RICHARDSON, Jacob A.1, SUTTON, Sarah S.2, WHELLEY, Patrick L.3, DENG, Fanghui4, BLEACHER, Jacob E.5, CONNOR, Charles4, HAMILTON, Christopher W.2 and GLAZE, Lori S.6, (1)Department of Astronomy, University of Maryland, College Park, MD 20742; Planetary Geology, Geophysics and Geochemistry Lab, Goddard Space Flight Center, Greenbelt, MD 20771, (2)Lunar and Planetary Laboratory, University of Arizona, 1629 E. University Blvd., Tucson, AZ 85721, (3)Planetary Geology, Geophysics and Geochemistry Lab, Goddard Space Flight Center, Greenbelt, MD 20771; Department of Astronomy, University of Maryland, College Park, MD 20742, (4)School of Geosciences, University of South Florida, 4202 E. Fowler Avenue, NES 107, Tampa, FL 33620-5550, (5)Planetary Geology, Geophysics and Geochemistry Lab, Goddard Space Flight Center, Greenbelt, MD 20771, (6)Planetary Science Division, NASA, Washington, DC 20024

The Tharsis Volcanic Province on Mars hosts not only the largest volcanic edifices in the Solar System, but also the largest concentration of small volcanoes that formed from distributed-style volcanism on Mars. These small volcanoes have diameters of 1-10s of km, an order of magnitude larger than their terrestrial counterparts, and their morphologies include isolated lava flows, shield volcanoes, and cinder cones. We have mapped over 1000 distributed volcanic vents within Tharsis, whose modeled eruptive dates span at least 3 Ga with the youngest vents forming within the past 100 Ma. These vents lie across Tharsis, both adjacent to the large central volcanoes and as distant, isolated volcano clusters. As ~90% of vents at Tharsis are elongate—and likely formed parallel to an underlying parent dike—distributed vents serve as timestamps of the stress regime of Tharsis when they each were formed through volcanic eruption. The wide range of time and space that these vents cover make them ideal for unraveling the history of a volcanic province that has repaved one-quarter of the martian surface. We identify clusters of these vents whose dominant orientations appear to be governed by 1) large central volcanoes, 2) regional fossae, or 3) Tharsis-wide fracture sets.
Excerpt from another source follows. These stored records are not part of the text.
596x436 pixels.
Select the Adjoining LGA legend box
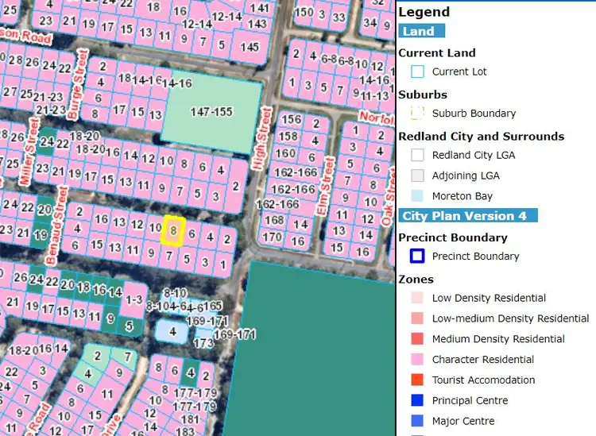click(417, 176)
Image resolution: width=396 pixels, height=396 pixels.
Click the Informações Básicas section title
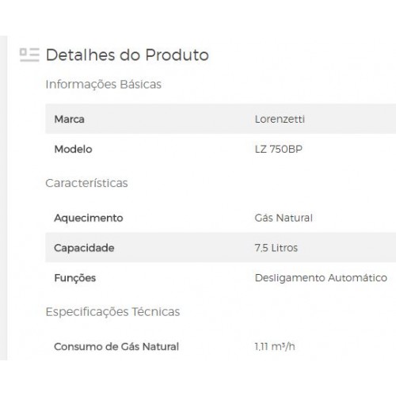point(104,85)
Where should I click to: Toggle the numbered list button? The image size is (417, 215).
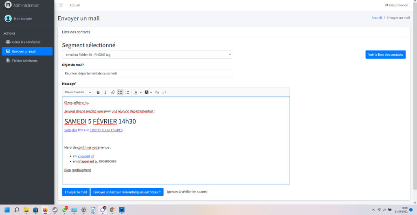[x=127, y=92]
Field research at terrestrial analogs of distributed martian volcanism provides insight into how these vents form in relation to regional stress patterns and central volcanoes. Pliocene magmatism injected dikes in the San Rafael Swell (Utah, USA) that are subparallel to each other despite minimal deviatoric stress during their emplacement. Further south in the Springerville volcanic field (Arizona, USA), Quaternary vent locations are found to be related to Proterozoic crustal structure. In Iceland, the 2014-5 Holuhraun lava field erupted from a 1.5 km fissure that eventually coalesced into a single 500-m long spatter rampart. This NE fissure formed coaligned with an underlying dike that propagated radially from the Bárðarbunga volcano before realigning NE along the regional spreading center. We compare volcanism in these analog sites to the variety of distributed volcano clusters at Tharsis.